Hi Kumar,

The DRI Catalogue used at the UK National Archives uses a RESTful web
service built on top of the Jena stack to - exactly as John says - provide
access to the information held in RDF without the user (or application in
this case) needing to know anything at all about the underlying technology
or its data structures. It means that should the need arise, the underlying
technology can be replaced without users (or applications) needing to know.

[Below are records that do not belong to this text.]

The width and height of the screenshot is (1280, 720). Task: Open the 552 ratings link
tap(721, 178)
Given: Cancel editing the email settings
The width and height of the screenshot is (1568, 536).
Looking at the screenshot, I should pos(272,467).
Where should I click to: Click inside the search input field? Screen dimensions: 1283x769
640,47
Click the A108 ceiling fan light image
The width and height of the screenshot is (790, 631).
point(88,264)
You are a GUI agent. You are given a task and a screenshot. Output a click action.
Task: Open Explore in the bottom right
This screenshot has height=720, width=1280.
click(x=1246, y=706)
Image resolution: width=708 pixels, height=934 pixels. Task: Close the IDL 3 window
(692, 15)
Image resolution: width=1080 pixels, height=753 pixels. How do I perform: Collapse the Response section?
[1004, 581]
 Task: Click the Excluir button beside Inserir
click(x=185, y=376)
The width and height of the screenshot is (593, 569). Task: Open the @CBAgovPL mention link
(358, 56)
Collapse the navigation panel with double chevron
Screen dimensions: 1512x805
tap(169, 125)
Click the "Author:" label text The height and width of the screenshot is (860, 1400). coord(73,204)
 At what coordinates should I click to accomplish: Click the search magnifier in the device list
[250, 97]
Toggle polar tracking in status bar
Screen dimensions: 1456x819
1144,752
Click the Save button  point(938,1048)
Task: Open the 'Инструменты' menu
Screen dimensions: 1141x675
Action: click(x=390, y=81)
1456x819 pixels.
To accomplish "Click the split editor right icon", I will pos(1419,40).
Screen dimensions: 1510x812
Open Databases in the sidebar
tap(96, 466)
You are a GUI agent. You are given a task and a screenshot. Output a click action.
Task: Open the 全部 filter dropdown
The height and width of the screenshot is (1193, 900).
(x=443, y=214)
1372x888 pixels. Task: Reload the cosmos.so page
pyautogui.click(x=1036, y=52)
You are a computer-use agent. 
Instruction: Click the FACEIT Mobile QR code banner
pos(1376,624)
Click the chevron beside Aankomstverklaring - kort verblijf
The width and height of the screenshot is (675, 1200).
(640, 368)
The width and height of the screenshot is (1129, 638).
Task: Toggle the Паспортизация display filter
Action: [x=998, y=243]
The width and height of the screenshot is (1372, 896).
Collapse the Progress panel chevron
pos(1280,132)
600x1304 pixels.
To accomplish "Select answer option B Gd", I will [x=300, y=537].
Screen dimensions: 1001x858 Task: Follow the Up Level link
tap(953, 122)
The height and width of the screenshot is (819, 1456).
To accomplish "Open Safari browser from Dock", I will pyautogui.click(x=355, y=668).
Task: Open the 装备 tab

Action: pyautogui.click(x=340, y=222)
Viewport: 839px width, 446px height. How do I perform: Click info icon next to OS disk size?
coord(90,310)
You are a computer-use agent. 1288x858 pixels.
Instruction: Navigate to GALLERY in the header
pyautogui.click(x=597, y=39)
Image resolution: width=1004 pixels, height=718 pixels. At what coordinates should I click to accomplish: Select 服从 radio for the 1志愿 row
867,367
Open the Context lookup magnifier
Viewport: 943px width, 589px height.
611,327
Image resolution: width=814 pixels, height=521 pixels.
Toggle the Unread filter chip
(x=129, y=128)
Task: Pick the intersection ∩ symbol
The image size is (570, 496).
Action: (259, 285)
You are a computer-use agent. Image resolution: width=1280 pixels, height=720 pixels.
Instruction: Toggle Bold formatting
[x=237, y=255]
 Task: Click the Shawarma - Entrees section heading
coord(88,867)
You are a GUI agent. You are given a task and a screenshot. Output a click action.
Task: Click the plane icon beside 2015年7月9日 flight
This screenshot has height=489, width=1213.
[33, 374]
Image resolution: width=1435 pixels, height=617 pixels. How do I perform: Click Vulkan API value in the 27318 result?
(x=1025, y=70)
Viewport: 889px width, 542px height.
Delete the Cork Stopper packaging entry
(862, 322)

You can read more about this approach here
https://www.nationalarchives.gov.uk/documents/information-management/xml-london-tna-rw.pdf

Rob


On Wed, Sep 9, 2015 at 7:40 PM, kumar rohit <kumar.en...@gmail.com> wrote:

> Yes John, I want examples of REST web services which site on top a Jena
> implementation which contains data in owl/rdf. If I do not use JSP, how can
> I achieve it via Rest web services.
>
> On Wed, Sep 9, 2015 at 7:27 PM, John A. Fereira <ja...@cornell.edu> wrote:
>
> > Are you looking for specific use cases or examples of REST web services
> > which site on top a Jena implementation which contains data in owl/rdf?
> >
> > I can point to a few of them but in general,  a use of a Restful web
> > services could be to provide access to data represented in owl/rdf
> without
> > the requirement of knowing anything about owl, rdf, or other semantic web
> > technologies.
> >
> > -----Original Message-----
> > From: kumar rohit [mailto:kumar.en...@gmail.com]
> > Sent: Wednesday, September 9, 2015 2:09 PM
> > To: users@jena.apache.org
> > Subject: REST Web services role in Jena and Semantic web
> >
> > Hello what are the uses of Restful web services and AJAX in developing
> > semantic web applications. I mean if I have an owl file/ontology in Jena,
> > where is the role of the Restful web services and Ajax tool then?